**Task description**
Check each line below for the word "author", and copy those that have it.

Supplied records section start

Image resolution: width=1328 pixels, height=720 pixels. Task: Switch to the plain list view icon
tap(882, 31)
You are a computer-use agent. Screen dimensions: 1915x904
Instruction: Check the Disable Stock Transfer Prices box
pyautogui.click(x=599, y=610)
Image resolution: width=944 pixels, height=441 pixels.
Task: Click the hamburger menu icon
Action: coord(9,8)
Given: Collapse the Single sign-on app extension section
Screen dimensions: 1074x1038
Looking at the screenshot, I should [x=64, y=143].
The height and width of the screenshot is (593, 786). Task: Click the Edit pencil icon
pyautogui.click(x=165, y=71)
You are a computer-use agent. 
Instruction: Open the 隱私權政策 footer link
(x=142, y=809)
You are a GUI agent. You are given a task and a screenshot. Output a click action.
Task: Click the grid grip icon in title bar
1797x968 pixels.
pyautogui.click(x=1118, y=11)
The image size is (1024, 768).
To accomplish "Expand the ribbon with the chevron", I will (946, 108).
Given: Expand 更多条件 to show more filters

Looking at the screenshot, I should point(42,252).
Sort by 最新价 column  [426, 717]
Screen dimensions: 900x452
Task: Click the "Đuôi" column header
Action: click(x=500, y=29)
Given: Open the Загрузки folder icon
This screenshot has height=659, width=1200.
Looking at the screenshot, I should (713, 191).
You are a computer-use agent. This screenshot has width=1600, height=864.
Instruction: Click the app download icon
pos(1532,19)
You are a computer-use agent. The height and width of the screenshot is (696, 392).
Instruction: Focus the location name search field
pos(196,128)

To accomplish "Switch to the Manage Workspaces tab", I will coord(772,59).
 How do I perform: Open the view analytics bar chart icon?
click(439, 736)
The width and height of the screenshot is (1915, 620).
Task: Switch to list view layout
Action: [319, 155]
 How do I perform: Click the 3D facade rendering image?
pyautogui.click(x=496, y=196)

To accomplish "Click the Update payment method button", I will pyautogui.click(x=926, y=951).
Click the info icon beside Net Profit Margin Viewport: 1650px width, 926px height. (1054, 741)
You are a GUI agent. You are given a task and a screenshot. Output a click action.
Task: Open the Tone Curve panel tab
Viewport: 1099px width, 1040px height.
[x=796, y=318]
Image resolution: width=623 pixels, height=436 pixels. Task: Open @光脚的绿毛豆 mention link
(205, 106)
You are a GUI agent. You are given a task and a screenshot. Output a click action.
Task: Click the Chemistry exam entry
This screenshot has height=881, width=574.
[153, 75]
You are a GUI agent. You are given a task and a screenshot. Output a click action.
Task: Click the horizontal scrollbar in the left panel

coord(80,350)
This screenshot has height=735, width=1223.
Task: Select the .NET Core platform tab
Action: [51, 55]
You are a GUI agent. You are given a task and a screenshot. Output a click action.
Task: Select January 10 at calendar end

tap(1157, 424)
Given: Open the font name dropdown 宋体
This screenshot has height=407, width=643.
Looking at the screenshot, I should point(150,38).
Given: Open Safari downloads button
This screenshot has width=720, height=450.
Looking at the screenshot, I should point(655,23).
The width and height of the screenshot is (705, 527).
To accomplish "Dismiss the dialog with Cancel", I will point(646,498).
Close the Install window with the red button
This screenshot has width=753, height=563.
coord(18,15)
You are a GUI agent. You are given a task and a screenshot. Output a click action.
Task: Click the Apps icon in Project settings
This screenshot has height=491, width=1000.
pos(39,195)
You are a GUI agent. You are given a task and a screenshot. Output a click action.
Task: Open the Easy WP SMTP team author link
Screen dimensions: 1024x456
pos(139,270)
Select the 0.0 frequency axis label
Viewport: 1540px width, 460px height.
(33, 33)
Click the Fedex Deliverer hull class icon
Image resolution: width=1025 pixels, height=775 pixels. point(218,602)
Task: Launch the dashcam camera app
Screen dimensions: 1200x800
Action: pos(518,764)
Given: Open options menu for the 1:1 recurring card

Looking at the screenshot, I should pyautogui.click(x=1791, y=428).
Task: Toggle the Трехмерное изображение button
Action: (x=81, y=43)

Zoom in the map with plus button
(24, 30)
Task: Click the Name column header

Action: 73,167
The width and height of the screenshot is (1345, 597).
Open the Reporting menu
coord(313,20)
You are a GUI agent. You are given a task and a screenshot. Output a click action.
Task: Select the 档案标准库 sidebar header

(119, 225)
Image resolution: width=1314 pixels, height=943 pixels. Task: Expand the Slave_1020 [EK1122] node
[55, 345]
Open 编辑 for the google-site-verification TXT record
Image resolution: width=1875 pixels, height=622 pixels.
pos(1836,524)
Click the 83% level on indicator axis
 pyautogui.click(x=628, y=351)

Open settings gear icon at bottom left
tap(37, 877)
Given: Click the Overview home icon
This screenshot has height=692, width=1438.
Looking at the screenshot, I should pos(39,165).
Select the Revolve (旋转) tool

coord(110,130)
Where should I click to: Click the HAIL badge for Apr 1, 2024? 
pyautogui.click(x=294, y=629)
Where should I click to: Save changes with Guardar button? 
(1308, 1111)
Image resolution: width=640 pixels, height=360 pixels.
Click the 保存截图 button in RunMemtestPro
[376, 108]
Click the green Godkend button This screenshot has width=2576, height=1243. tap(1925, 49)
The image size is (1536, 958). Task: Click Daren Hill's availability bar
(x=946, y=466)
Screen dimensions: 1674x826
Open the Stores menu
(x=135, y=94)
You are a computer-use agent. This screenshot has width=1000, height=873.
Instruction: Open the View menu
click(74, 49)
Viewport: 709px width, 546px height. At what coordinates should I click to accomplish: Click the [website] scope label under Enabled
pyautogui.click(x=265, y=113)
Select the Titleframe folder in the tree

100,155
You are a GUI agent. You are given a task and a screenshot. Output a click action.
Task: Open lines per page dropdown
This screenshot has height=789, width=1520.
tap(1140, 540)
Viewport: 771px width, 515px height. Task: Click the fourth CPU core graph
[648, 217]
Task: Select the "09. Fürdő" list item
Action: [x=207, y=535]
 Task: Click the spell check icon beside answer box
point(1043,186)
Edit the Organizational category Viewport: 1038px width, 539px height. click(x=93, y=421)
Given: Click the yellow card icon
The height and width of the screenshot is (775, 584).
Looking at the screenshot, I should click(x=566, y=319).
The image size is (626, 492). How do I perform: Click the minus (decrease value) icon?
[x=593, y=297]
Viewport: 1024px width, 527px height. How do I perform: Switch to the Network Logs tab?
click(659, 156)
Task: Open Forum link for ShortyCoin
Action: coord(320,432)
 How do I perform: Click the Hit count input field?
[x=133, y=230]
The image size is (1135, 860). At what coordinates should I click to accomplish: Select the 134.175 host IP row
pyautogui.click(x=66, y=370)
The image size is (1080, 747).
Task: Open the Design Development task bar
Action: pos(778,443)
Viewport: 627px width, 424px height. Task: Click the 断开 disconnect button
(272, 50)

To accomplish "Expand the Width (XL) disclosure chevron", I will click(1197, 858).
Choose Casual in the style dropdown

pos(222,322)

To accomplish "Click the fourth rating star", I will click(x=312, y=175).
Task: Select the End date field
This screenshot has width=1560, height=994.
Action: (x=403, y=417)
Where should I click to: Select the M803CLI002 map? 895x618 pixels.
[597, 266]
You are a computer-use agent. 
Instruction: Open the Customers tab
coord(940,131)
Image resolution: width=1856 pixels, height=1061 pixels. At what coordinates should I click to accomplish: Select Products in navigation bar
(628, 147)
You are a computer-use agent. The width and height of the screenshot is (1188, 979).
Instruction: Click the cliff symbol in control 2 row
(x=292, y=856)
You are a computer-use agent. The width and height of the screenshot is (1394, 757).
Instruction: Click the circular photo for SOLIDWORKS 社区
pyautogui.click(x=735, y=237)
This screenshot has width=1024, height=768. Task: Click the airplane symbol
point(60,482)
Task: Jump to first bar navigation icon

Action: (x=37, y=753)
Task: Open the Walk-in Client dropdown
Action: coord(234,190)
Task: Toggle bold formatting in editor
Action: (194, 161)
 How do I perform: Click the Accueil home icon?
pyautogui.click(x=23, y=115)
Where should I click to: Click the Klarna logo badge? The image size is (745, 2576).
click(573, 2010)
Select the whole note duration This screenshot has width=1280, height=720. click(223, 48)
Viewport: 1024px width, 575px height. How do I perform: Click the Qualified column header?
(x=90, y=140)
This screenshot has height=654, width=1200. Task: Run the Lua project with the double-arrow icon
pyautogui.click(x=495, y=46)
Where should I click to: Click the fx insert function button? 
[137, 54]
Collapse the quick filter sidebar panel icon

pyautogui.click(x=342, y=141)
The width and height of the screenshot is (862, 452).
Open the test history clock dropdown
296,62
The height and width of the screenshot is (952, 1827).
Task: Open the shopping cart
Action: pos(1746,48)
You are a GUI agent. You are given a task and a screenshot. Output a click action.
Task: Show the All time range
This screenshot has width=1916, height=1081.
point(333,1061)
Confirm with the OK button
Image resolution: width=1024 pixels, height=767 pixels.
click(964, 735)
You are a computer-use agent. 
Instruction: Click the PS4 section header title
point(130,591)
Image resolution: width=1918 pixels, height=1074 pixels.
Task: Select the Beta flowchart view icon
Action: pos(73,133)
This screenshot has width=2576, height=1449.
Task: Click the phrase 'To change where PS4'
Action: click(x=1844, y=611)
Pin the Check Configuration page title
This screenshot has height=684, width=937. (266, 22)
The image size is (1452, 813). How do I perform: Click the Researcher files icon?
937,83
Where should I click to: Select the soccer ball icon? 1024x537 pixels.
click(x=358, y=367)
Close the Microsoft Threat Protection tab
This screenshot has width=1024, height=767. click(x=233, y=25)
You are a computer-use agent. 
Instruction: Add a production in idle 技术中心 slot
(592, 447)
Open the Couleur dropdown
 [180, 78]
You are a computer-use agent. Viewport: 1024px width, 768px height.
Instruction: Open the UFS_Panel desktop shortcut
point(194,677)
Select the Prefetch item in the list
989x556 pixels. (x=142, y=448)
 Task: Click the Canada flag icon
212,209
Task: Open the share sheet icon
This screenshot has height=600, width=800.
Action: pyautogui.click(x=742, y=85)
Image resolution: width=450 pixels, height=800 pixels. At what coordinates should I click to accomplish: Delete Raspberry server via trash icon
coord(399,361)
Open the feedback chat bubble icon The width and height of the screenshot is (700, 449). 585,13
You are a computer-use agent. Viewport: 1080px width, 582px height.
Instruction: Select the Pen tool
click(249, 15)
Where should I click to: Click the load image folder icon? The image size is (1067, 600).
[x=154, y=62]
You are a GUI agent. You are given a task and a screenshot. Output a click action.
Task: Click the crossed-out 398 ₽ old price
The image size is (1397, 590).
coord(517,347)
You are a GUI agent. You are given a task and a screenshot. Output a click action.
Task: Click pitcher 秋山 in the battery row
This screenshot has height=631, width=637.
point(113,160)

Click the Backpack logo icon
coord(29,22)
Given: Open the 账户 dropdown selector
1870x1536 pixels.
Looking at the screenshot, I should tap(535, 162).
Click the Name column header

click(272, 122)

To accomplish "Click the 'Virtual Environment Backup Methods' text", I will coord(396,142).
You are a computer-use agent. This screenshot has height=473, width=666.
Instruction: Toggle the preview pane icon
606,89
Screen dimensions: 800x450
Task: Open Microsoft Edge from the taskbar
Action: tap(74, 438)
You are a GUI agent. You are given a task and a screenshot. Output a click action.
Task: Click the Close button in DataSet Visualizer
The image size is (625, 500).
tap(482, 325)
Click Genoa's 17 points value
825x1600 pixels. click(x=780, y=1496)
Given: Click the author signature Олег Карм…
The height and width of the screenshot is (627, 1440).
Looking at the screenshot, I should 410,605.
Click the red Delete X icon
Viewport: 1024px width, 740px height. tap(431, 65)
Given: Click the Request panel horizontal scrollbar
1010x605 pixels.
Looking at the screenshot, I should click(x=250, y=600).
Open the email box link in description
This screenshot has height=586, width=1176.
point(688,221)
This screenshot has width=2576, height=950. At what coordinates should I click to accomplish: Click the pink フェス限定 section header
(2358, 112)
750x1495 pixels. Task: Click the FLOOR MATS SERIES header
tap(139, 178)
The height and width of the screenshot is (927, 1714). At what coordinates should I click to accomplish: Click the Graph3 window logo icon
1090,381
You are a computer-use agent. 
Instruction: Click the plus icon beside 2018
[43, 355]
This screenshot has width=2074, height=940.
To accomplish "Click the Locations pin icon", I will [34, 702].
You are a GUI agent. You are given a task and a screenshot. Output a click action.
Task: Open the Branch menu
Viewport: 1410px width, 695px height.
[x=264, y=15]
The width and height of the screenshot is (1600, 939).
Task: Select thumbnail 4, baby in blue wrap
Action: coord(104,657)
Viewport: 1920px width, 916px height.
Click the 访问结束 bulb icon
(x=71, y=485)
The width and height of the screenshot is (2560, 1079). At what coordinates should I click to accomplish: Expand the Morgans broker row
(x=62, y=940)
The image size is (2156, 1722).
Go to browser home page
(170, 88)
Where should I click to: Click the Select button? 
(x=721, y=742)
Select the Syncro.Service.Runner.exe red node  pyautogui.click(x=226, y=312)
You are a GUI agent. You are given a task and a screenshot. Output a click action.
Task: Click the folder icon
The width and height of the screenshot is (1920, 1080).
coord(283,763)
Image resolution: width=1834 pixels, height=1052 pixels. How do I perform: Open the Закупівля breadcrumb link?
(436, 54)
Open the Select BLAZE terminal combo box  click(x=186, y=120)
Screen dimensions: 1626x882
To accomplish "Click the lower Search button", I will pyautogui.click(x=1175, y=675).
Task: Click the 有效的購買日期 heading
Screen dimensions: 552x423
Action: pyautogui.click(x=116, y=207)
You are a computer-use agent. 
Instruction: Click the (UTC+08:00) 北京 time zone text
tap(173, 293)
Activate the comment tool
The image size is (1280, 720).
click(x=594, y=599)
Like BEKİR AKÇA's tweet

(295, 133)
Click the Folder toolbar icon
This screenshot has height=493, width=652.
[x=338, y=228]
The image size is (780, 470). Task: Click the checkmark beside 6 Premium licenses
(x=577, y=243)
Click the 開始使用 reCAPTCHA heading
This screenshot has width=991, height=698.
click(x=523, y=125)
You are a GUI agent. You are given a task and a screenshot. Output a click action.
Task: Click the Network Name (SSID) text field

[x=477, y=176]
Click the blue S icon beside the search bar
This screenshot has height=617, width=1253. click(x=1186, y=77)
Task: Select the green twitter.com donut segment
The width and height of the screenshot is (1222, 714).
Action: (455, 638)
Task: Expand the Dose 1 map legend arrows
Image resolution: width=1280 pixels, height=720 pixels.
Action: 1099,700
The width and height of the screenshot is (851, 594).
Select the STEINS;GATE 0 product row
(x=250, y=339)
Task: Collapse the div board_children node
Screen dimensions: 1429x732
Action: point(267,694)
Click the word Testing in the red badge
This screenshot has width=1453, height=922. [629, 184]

Supplied records section end

**Answer section**
Task: Open the Easy WP SMTP team author link
Given: Click the author signature Олег Карм…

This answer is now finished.